The International Monetary Fund says most countries will need to raise taxes to pay off the trillions of dollars they spent fighting the global recession.
IMF chief economist Olivier Blanchard says in an article to be published today that governments acted properly in ramping up spending to stop the worst slump since World War II.
Soon, he says, nearly all countries will have to raise taxes to pay the recovery bill.
Canada’s Finance Minister Jim Flaherty has rejected the idea he will have to raise taxes to pay off about $47 billion in stimulus spending.
Blanchard, meanwhile, says with the recession virtually over, what is left are deep scars that will take years to heal.
He sees positive growth for most countries in the next few years, but says it will be sluggish.
“The recovery has started,” Blanchard says in the paper released by the Washington-based lender.
“The crisis has left deep scars, which will affect both supply and demand for many years to come.”
In many countries, the potential exists for economies never to return to where they stood before the recession hit, Blanchard states.
A rebalancing among nations is also needed, the IMF says, with countries like the United States increasing imports and economies like China increasing exports.
Having rescued economies from Pakistan to Iceland in the past year, the IMF is advising officials to keep economic stimulus in place no longer than needed to chart a path to sustainable growth.
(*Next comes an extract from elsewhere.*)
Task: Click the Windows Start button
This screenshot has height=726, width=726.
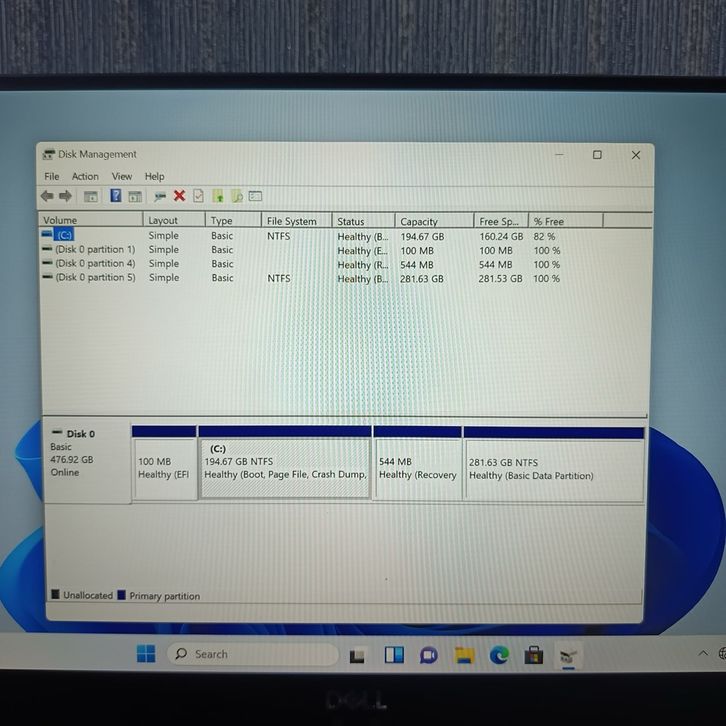Action: point(146,654)
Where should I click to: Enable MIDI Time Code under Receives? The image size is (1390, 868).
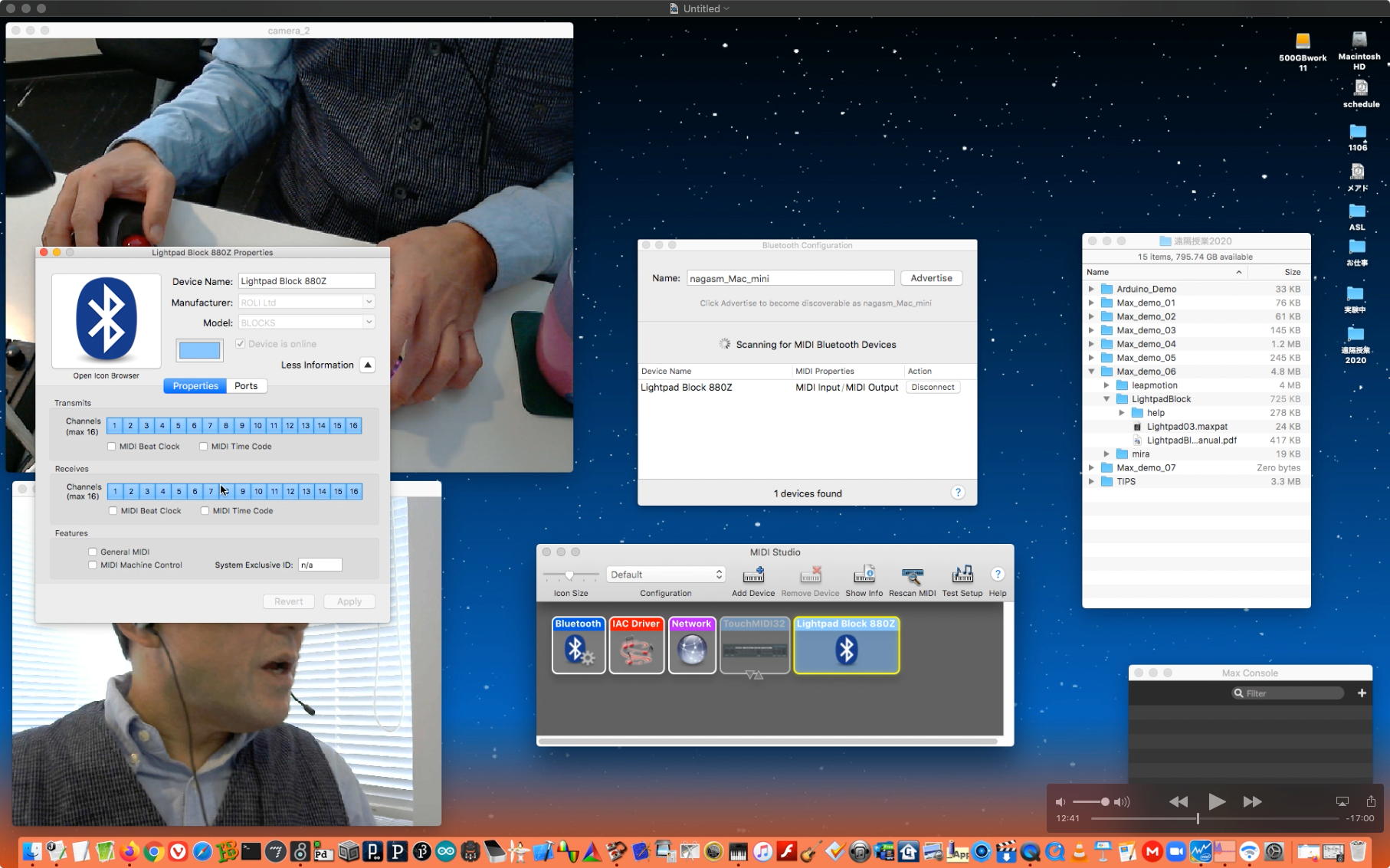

Blanchard calls that process a “delicate rebalancing act,” in which capital flows to emerging markets “may not fully come back in the next few years.”
Most economies may expand for a few quarters but “growth will not be quite strong enough” to reduce unemployment, unlikely to crest until some time next year, he adds.
The IMF has said the world economy would expand 2.5 per cent in 2010, not 1.9 per cent as it predicted in April.
But this year’s contraction will be 1.4 per cent, worse than the 1.3 per cent drop the IMF saw in April.
Blanchard cautions that rising government debt levels mean fiscal stimulus programs cannot continue for “very long” unless private consumption and investment replace public support for growth.
“We may not go back to the old growth path,” he said in the paper. He adds that a sustained global recovery may hinge on the ability of Asia to boost domestic demand to levels that help U.S. exports.
“The United States was not only at the origin of the crisis. It is central to any world recovery.”
Inability or unwillingness by China, Japan and other Asian economic powers to reduce current-account surpluses could lead to a slower U.S. recovery and political pressure to pump in more fiscal stimulus and borrow more.
U.S. inability to trim debt, then, would become a concern.
Fiscal deficits could feed “worries about U.S. government bonds and the dollar … causing large capital flows from the United States,” Blanchard added.
“Dollar depreciation may take place, but in a disorderly fashion, leading to another episode of instability and high uncertainty” that could derail recovery.